--- YOUR OBJECTIVE ---
Nothing in the entries may be altered; copy them in full.

--- SOURCE DATA ---
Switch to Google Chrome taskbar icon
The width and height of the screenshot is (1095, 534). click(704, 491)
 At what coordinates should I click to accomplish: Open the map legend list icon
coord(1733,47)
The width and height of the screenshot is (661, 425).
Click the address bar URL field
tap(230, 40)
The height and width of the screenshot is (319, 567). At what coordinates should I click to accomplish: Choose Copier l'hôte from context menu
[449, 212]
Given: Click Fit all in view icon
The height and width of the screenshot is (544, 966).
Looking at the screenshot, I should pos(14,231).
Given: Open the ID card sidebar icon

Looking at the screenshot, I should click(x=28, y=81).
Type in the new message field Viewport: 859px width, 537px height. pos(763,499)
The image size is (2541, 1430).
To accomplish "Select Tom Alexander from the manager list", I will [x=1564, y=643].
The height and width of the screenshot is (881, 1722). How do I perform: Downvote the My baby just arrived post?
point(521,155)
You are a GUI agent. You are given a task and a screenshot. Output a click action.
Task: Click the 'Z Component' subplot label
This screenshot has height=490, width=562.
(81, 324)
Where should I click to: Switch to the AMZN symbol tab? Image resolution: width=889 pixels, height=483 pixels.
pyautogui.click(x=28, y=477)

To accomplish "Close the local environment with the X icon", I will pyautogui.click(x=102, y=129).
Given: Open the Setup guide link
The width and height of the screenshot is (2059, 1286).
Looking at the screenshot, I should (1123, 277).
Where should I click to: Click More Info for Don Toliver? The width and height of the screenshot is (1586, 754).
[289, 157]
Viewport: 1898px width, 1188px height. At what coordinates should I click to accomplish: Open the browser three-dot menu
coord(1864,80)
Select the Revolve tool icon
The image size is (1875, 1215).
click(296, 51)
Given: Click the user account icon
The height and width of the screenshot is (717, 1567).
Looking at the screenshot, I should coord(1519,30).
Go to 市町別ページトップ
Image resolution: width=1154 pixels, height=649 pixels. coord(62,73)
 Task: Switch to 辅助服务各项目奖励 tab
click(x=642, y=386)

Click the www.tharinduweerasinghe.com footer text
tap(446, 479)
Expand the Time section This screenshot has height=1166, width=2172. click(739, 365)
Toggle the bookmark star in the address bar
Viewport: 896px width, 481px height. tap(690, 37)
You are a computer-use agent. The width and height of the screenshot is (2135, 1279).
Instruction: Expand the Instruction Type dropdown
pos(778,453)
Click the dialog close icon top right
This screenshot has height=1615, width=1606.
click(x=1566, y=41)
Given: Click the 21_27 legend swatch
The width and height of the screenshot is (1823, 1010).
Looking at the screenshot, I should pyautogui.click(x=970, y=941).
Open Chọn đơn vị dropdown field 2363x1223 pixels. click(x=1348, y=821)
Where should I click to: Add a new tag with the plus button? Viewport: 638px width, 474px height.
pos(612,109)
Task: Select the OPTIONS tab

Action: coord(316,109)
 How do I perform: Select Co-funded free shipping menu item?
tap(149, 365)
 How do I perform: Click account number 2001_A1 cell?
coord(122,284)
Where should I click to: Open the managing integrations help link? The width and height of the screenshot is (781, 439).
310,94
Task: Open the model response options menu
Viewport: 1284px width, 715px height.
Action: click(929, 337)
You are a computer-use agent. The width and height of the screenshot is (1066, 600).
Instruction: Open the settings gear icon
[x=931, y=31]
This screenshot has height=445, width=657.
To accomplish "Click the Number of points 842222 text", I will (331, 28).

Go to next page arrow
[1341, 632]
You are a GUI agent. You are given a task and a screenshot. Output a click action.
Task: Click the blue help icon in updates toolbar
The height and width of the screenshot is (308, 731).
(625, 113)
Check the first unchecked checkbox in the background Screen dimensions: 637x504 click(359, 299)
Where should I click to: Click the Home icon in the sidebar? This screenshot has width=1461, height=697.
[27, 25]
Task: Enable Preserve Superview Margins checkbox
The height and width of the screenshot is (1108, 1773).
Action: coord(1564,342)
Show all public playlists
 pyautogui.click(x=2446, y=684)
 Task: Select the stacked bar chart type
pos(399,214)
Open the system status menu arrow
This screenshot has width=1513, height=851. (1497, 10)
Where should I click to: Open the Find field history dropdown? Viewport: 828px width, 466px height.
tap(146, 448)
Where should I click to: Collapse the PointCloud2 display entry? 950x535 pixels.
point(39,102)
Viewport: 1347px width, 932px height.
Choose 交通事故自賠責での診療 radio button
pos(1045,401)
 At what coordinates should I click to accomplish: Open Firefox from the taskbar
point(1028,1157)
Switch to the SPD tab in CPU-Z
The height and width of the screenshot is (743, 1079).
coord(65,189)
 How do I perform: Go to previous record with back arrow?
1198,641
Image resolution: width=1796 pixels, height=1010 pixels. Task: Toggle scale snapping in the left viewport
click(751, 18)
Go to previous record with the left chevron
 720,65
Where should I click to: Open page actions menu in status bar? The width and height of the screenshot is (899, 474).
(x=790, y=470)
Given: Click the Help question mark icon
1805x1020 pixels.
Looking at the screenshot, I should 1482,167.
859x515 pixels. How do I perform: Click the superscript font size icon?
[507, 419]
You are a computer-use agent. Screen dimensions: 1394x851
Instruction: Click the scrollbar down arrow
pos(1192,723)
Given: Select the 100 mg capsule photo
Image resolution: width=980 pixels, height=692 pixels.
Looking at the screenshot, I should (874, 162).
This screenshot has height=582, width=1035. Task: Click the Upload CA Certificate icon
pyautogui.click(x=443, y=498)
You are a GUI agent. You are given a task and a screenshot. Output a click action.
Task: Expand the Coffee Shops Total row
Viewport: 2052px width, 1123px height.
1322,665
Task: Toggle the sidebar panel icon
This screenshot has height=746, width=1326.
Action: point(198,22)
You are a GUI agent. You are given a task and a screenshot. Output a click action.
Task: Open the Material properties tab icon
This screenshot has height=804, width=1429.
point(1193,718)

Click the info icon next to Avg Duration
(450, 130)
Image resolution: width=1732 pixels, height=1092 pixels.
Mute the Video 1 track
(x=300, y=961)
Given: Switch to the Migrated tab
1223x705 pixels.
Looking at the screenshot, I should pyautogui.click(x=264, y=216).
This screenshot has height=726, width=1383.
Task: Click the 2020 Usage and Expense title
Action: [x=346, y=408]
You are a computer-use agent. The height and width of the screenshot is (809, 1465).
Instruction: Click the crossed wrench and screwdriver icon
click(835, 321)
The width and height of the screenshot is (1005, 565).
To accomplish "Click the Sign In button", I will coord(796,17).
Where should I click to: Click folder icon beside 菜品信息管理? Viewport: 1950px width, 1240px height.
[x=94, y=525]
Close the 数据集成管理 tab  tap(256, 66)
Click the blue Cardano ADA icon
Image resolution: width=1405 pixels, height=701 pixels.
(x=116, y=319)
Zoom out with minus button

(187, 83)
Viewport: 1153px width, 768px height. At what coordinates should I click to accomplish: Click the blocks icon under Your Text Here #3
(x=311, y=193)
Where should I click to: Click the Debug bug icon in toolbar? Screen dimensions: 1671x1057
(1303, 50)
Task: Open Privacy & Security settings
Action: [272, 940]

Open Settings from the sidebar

--- RESPONSE TO THE EXERCISE ---
Switch to Google Chrome taskbar icon
The width and height of the screenshot is (1095, 534). click(704, 491)
 At what coordinates should I click to accomplish: Open the map legend list icon
coord(1733,47)
The width and height of the screenshot is (661, 425).
Click the address bar URL field
tap(230, 40)
The height and width of the screenshot is (319, 567). At what coordinates should I click to accomplish: Choose Copier l'hôte from context menu
[449, 212]
Given: Click Fit all in view icon
The height and width of the screenshot is (544, 966).
Looking at the screenshot, I should pos(14,231).
Given: Open the ID card sidebar icon

Looking at the screenshot, I should click(x=28, y=81).
Type in the new message field Viewport: 859px width, 537px height. pos(763,499)
The image size is (2541, 1430).
To accomplish "Select Tom Alexander from the manager list", I will [x=1564, y=643].
The height and width of the screenshot is (881, 1722). How do I perform: Downvote the My baby just arrived post?
point(521,155)
You are a GUI agent. You are given a task and a screenshot. Output a click action.
Task: Click the 'Z Component' subplot label
This screenshot has height=490, width=562.
(81, 324)
Where should I click to: Switch to the AMZN symbol tab? Image resolution: width=889 pixels, height=483 pixels.
pyautogui.click(x=28, y=477)

To accomplish "Close the local environment with the X icon", I will pyautogui.click(x=102, y=129).
Given: Open the Setup guide link
The width and height of the screenshot is (2059, 1286).
Looking at the screenshot, I should (1123, 277).
Where should I click to: Click More Info for Don Toliver? The width and height of the screenshot is (1586, 754).
[289, 157]
Viewport: 1898px width, 1188px height. At what coordinates should I click to accomplish: Open the browser three-dot menu
coord(1864,80)
Select the Revolve tool icon
The image size is (1875, 1215).
click(296, 51)
Given: Click the user account icon
The height and width of the screenshot is (717, 1567).
Looking at the screenshot, I should coord(1519,30).
Go to 市町別ページトップ
Image resolution: width=1154 pixels, height=649 pixels. coord(62,73)
 Task: Switch to 辅助服务各项目奖励 tab
click(x=642, y=386)

Click the www.tharinduweerasinghe.com footer text
tap(446, 479)
Expand the Time section This screenshot has height=1166, width=2172. click(739, 365)
Toggle the bookmark star in the address bar
Viewport: 896px width, 481px height. tap(690, 37)
You are a computer-use agent. The width and height of the screenshot is (2135, 1279).
Instruction: Expand the Instruction Type dropdown
pos(778,453)
Click the dialog close icon top right
This screenshot has height=1615, width=1606.
click(x=1566, y=41)
Given: Click the 21_27 legend swatch
The width and height of the screenshot is (1823, 1010).
Looking at the screenshot, I should pyautogui.click(x=970, y=941).
Open Chọn đơn vị dropdown field 2363x1223 pixels. click(x=1348, y=821)
Where should I click to: Add a new tag with the plus button? Viewport: 638px width, 474px height.
pos(612,109)
Task: Select the OPTIONS tab

Action: coord(316,109)
 How do I perform: Select Co-funded free shipping menu item?
tap(149, 365)
 How do I perform: Click account number 2001_A1 cell?
coord(122,284)
Where should I click to: Open the managing integrations help link? The width and height of the screenshot is (781, 439).
310,94
Task: Open the model response options menu
Viewport: 1284px width, 715px height.
Action: click(929, 337)
You are a computer-use agent. The width and height of the screenshot is (1066, 600).
Instruction: Open the settings gear icon
[x=931, y=31]
This screenshot has height=445, width=657.
To accomplish "Click the Number of points 842222 text", I will (331, 28).

Go to next page arrow
[1341, 632]
You are a GUI agent. You are given a task and a screenshot. Output a click action.
Task: Click the blue help icon in updates toolbar
The height and width of the screenshot is (308, 731).
(625, 113)
Check the first unchecked checkbox in the background Screen dimensions: 637x504 click(359, 299)
Where should I click to: Click the Home icon in the sidebar? This screenshot has width=1461, height=697.
[27, 25]
Task: Enable Preserve Superview Margins checkbox
The height and width of the screenshot is (1108, 1773).
Action: coord(1564,342)
Show all public playlists
 pyautogui.click(x=2446, y=684)
 Task: Select the stacked bar chart type
pos(399,214)
Open the system status menu arrow
This screenshot has width=1513, height=851. (1497, 10)
Where should I click to: Open the Find field history dropdown? Viewport: 828px width, 466px height.
tap(146, 448)
Where should I click to: Collapse the PointCloud2 display entry? 950x535 pixels.
point(39,102)
Viewport: 1347px width, 932px height.
Choose 交通事故自賠責での診療 radio button
pos(1045,401)
 At what coordinates should I click to accomplish: Open Firefox from the taskbar
point(1028,1157)
Switch to the SPD tab in CPU-Z
The height and width of the screenshot is (743, 1079).
coord(65,189)
 How do I perform: Go to previous record with back arrow?
1198,641
Image resolution: width=1796 pixels, height=1010 pixels. Task: Toggle scale snapping in the left viewport
click(751, 18)
Go to previous record with the left chevron
 720,65
Where should I click to: Open page actions menu in status bar? The width and height of the screenshot is (899, 474).
(x=790, y=470)
Given: Click the Help question mark icon
1805x1020 pixels.
Looking at the screenshot, I should 1482,167.
859x515 pixels. How do I perform: Click the superscript font size icon?
[507, 419]
You are a computer-use agent. Screen dimensions: 1394x851
Instruction: Click the scrollbar down arrow
pos(1192,723)
Given: Select the 100 mg capsule photo
Image resolution: width=980 pixels, height=692 pixels.
Looking at the screenshot, I should (874, 162).
This screenshot has height=582, width=1035. Task: Click the Upload CA Certificate icon
pyautogui.click(x=443, y=498)
You are a GUI agent. You are given a task and a screenshot. Output a click action.
Task: Expand the Coffee Shops Total row
Viewport: 2052px width, 1123px height.
1322,665
Task: Toggle the sidebar panel icon
This screenshot has height=746, width=1326.
Action: point(198,22)
You are a GUI agent. You are given a task and a screenshot. Output a click action.
Task: Open the Material properties tab icon
This screenshot has height=804, width=1429.
point(1193,718)

Click the info icon next to Avg Duration
(450, 130)
Image resolution: width=1732 pixels, height=1092 pixels.
Mute the Video 1 track
(x=300, y=961)
Given: Switch to the Migrated tab
1223x705 pixels.
Looking at the screenshot, I should pyautogui.click(x=264, y=216).
This screenshot has height=726, width=1383.
Task: Click the 2020 Usage and Expense title
Action: [x=346, y=408]
You are a computer-use agent. The height and width of the screenshot is (809, 1465).
Instruction: Click the crossed wrench and screwdriver icon
click(835, 321)
The width and height of the screenshot is (1005, 565).
To accomplish "Click the Sign In button", I will coord(796,17).
Where should I click to: Click folder icon beside 菜品信息管理? Viewport: 1950px width, 1240px height.
[x=94, y=525]
Close the 数据集成管理 tab  tap(256, 66)
Click the blue Cardano ADA icon
Image resolution: width=1405 pixels, height=701 pixels.
(x=116, y=319)
Zoom out with minus button

(187, 83)
Viewport: 1153px width, 768px height. At what coordinates should I click to accomplish: Click the blocks icon under Your Text Here #3
(x=311, y=193)
Where should I click to: Click the Debug bug icon in toolbar? Screen dimensions: 1671x1057
(1303, 50)
Task: Open Privacy & Security settings
Action: [272, 940]

Open Settings from the sidebar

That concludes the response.